20. The composition according to at least one of claims 14 to 19, characterized in that the calcium lignin sulfonate has an average molecular weight (Mw, average weight) of more than 10,000, particularly more than 12,000 or even more than 15,000 g / mol, and independently thereof contains 2 to 12 by weight%, particularly 4 to 10 by weight%, sulfur (calculated as sulfur element) and / or also independently 5 to 15% by weight, particularly 8 to 15% by weight of calcium.

21. The composition according to at least one of claims 14 to 20, characterized in that the lubricating grease contains a base oil made on the basis of renewable raw materials AND / or fraction of 95% or more thereof is made based on renewable raw materials.

22. The composition according to at least one of claims 14 to 20, characterized in that the composition has a melting point higher than 200 ° C in accordance with DIN ISO 2176.

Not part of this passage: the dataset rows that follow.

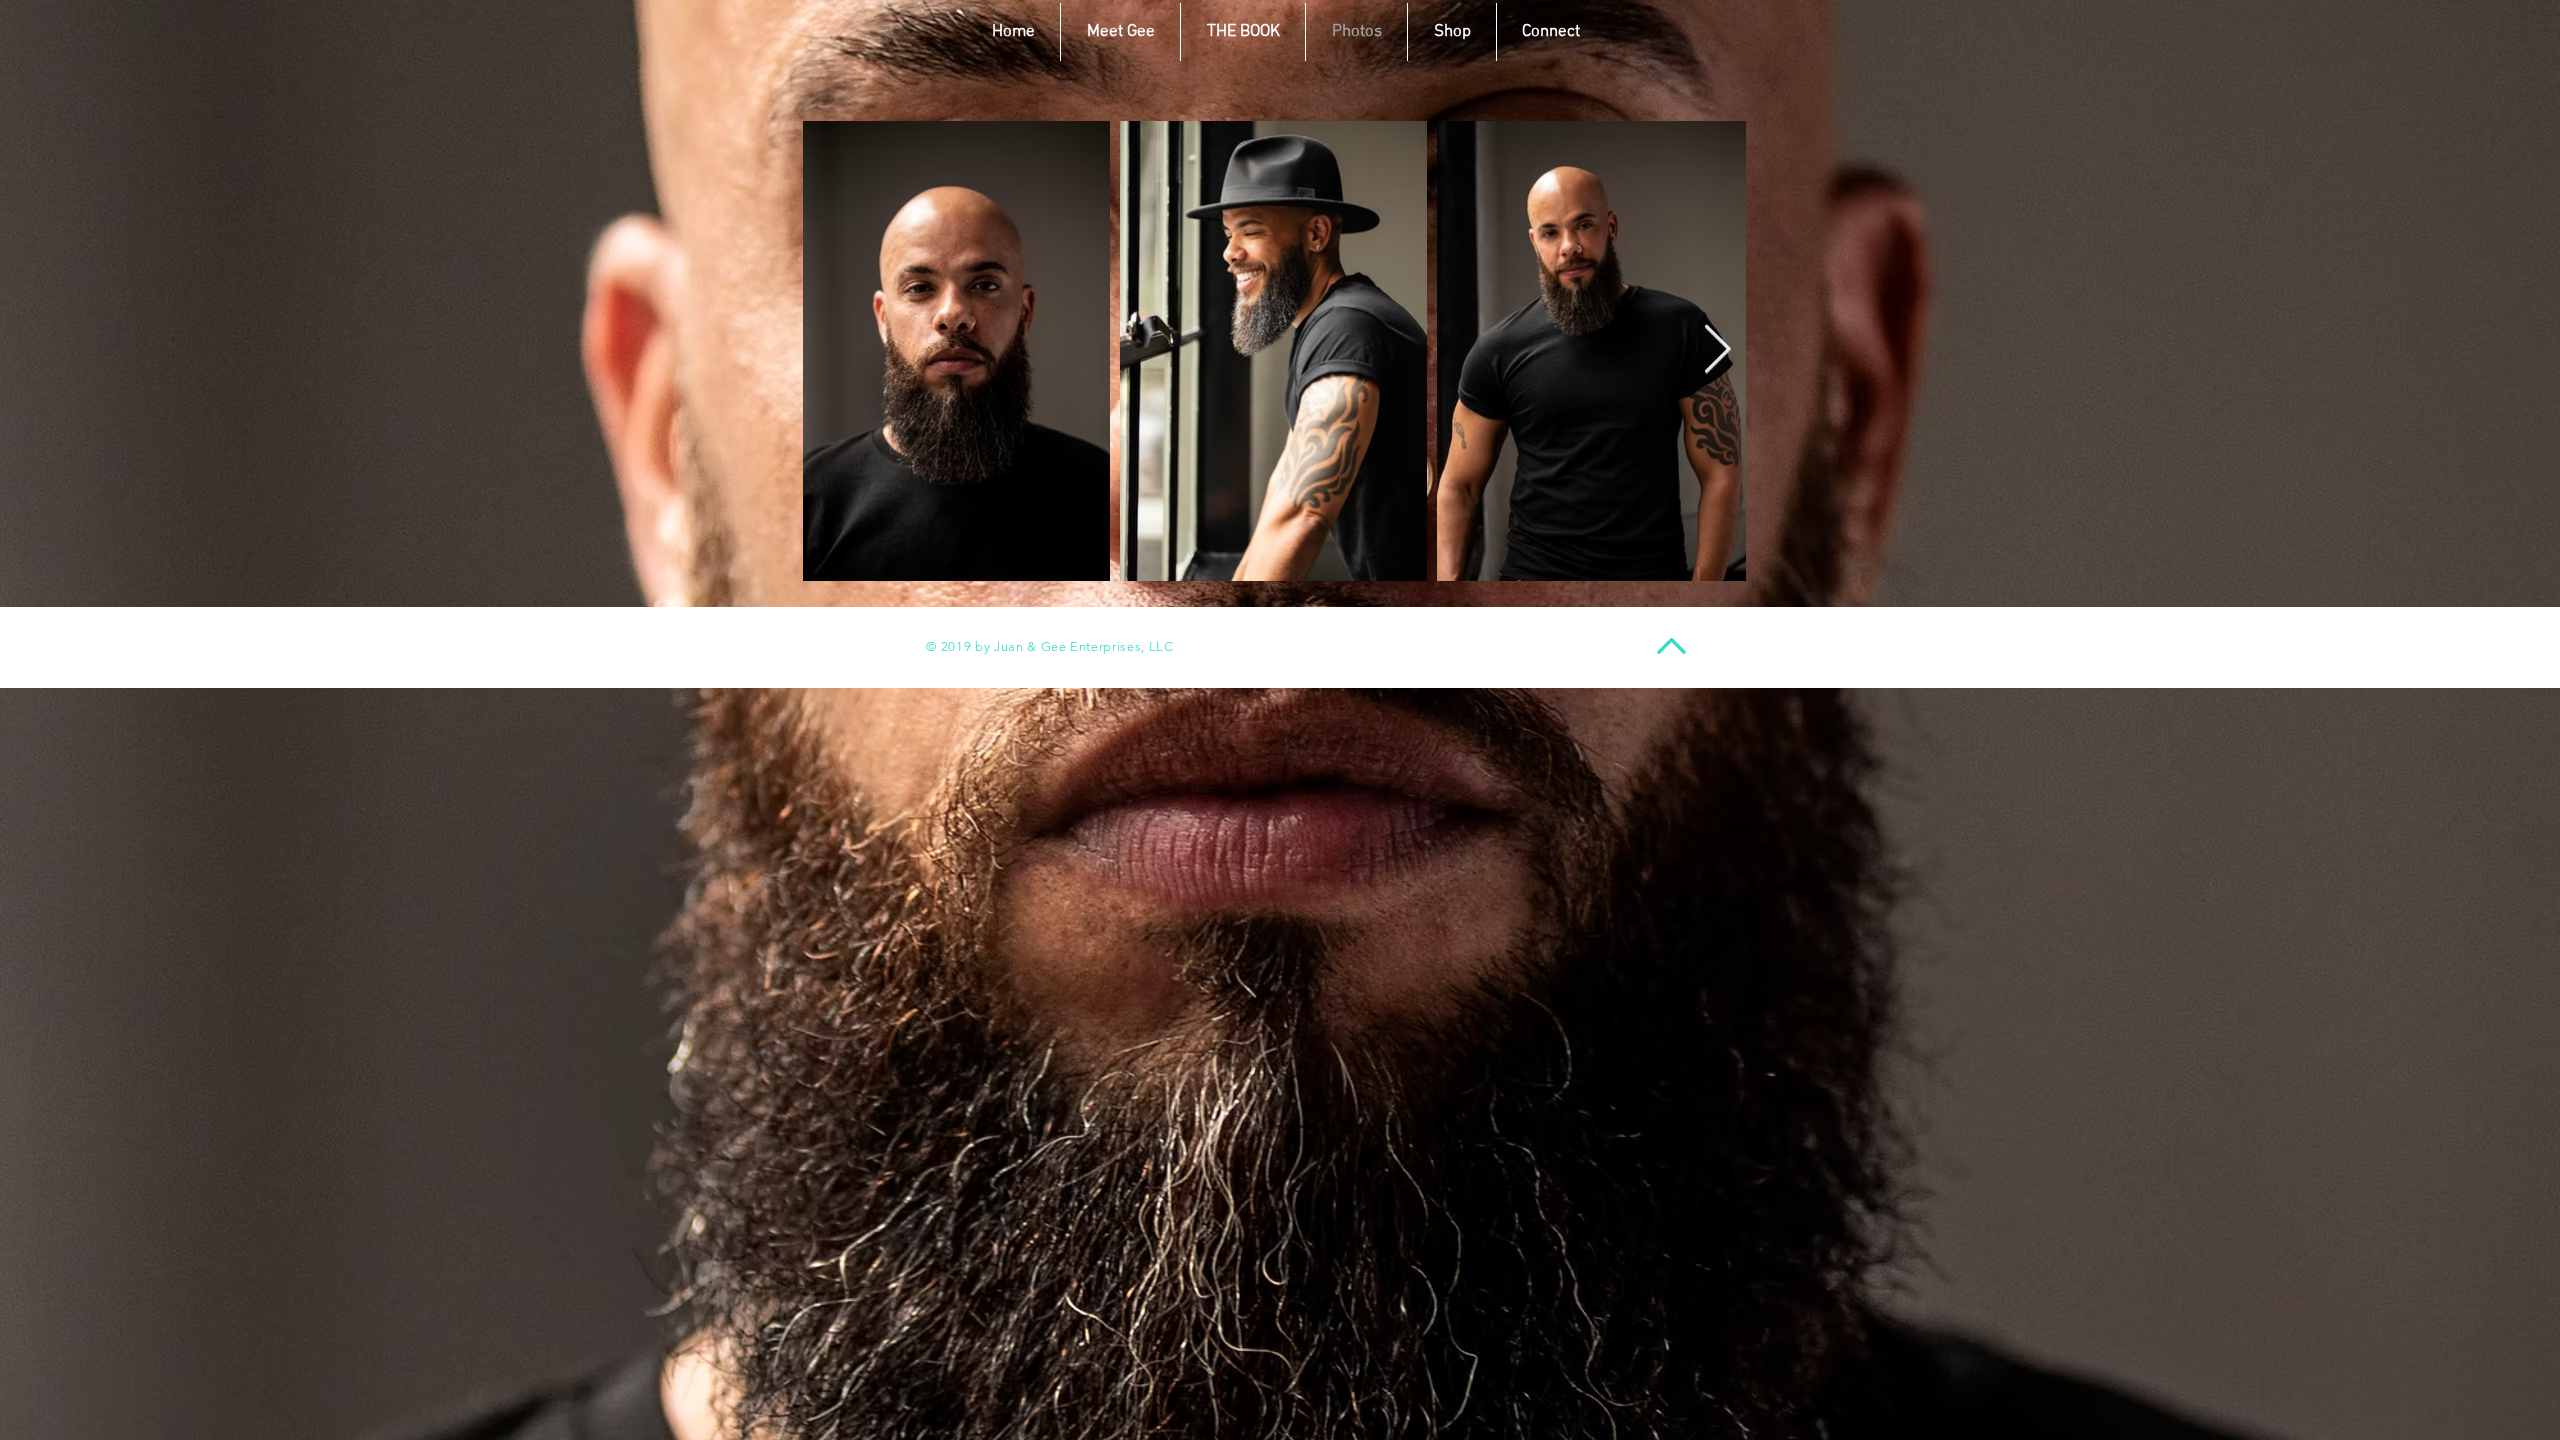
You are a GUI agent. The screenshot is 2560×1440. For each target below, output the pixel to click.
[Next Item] (1717, 351)
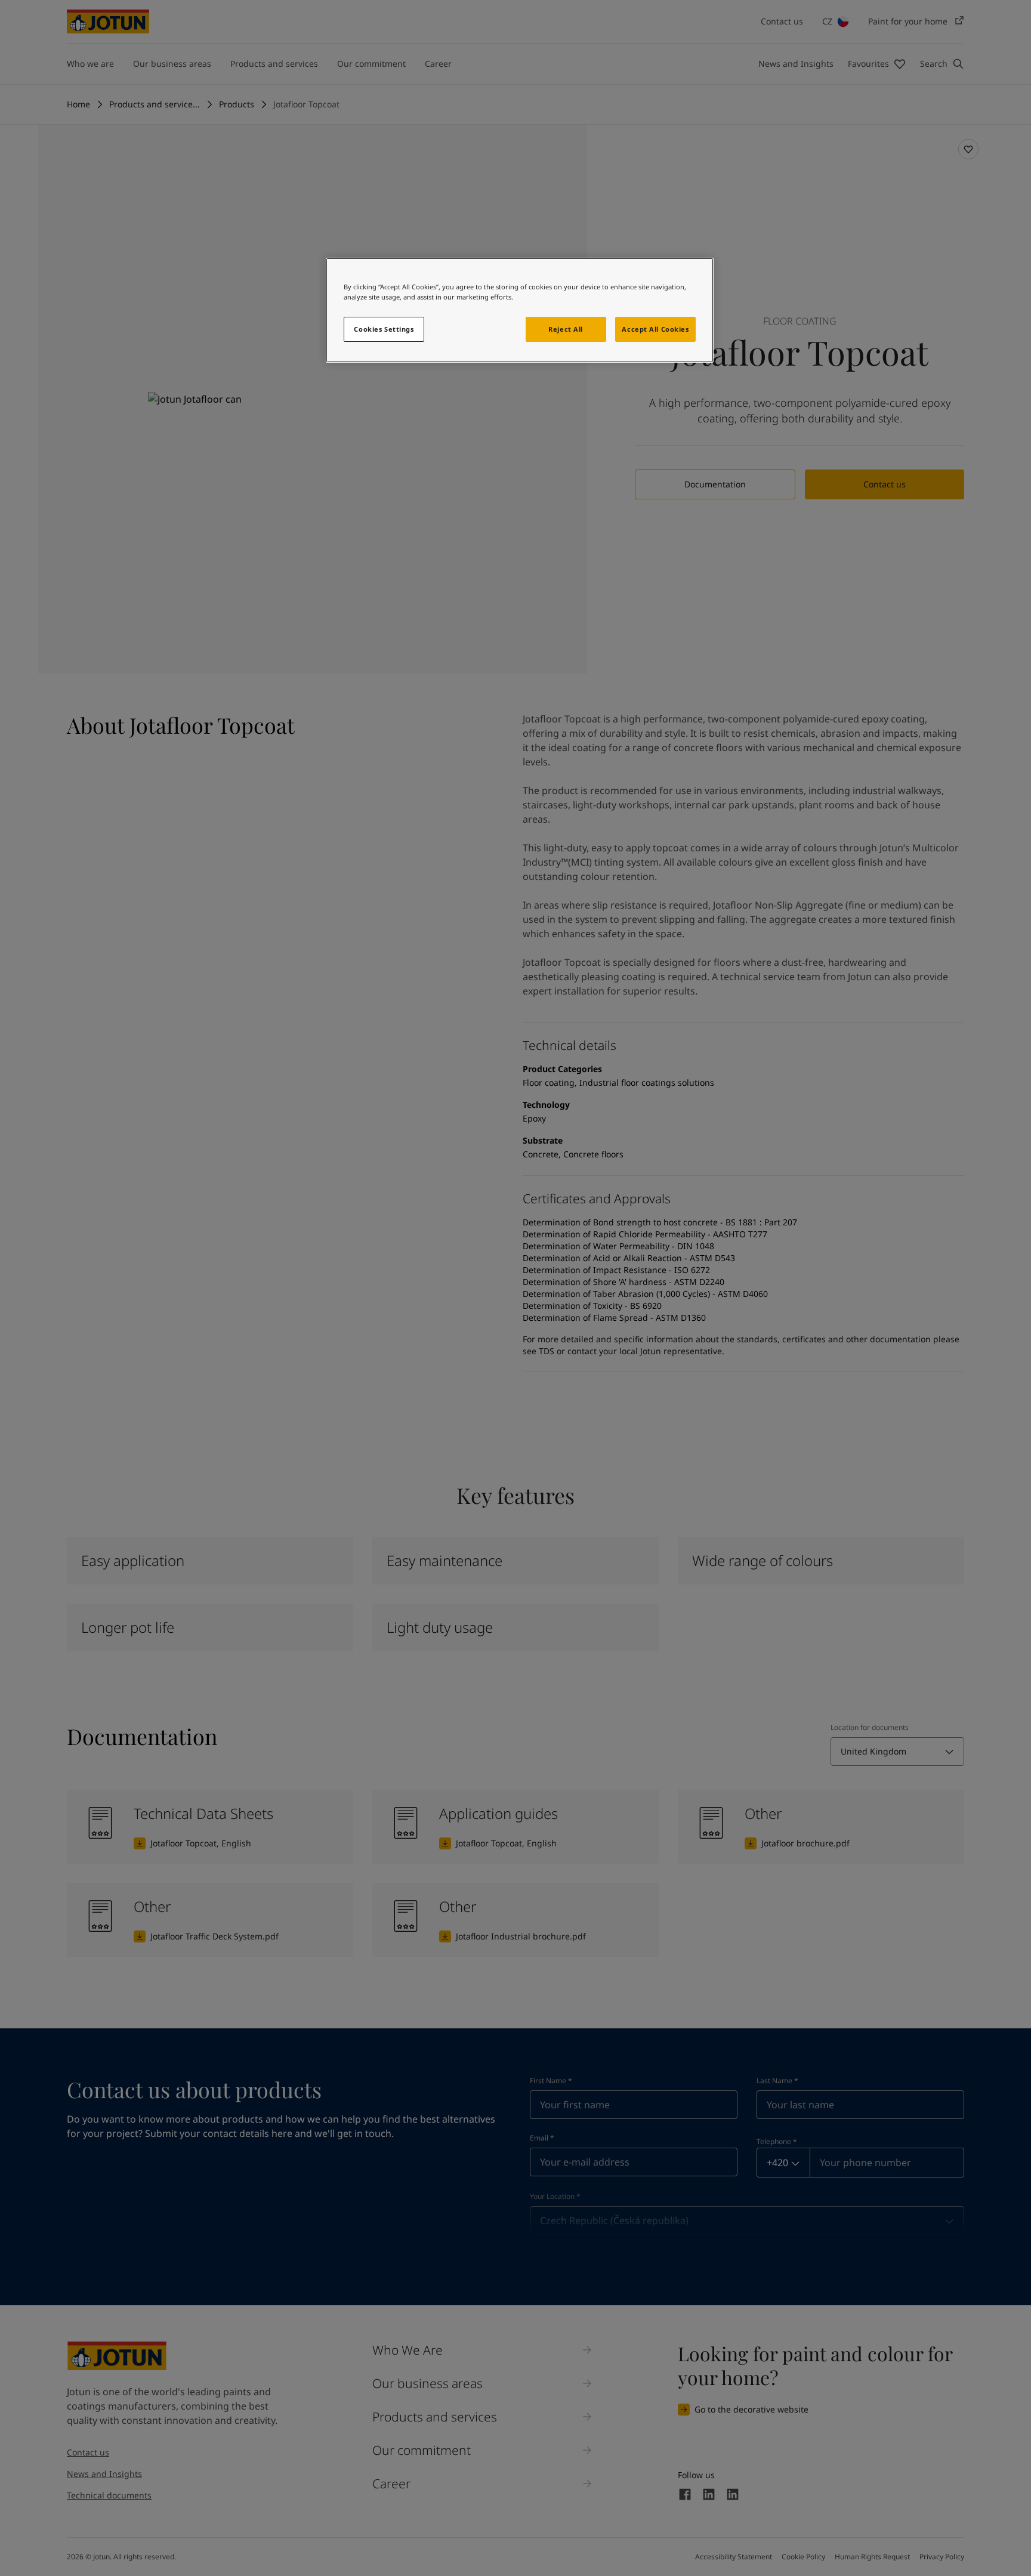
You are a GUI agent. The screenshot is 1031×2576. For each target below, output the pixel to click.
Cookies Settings (383, 329)
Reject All (565, 329)
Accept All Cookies (655, 329)
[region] (520, 310)
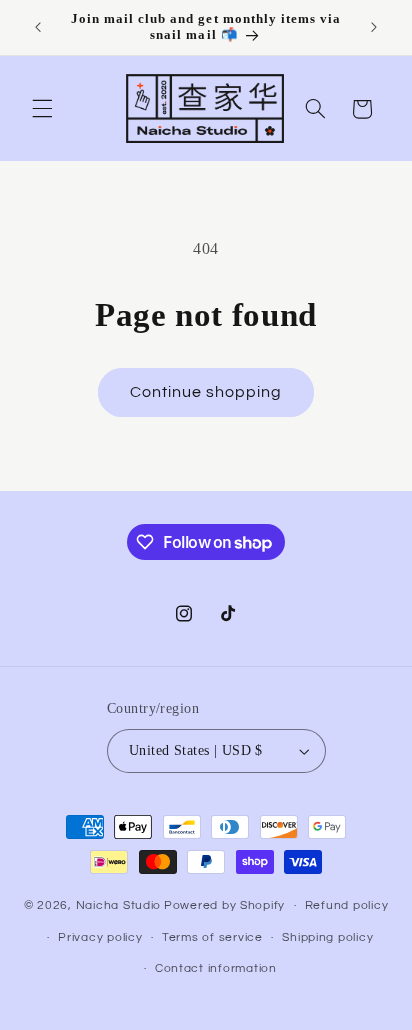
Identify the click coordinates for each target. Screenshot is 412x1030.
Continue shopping (206, 392)
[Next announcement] (374, 27)
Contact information (216, 968)
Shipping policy (327, 937)
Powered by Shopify (224, 905)
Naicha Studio (119, 905)
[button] (42, 109)
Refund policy (347, 905)
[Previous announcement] (38, 27)
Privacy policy (100, 937)
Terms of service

23. The use of the composition according to at least one of claims 14 to 22 for lubricating at least one transmission.

24. The use of the composition according to at least one of claims 14 to 22 for lubricating the lubrication points in constant velocity joints having a shaft attachment sleeve constructed from thermoplastic polyester esters as the sheath material shaft union.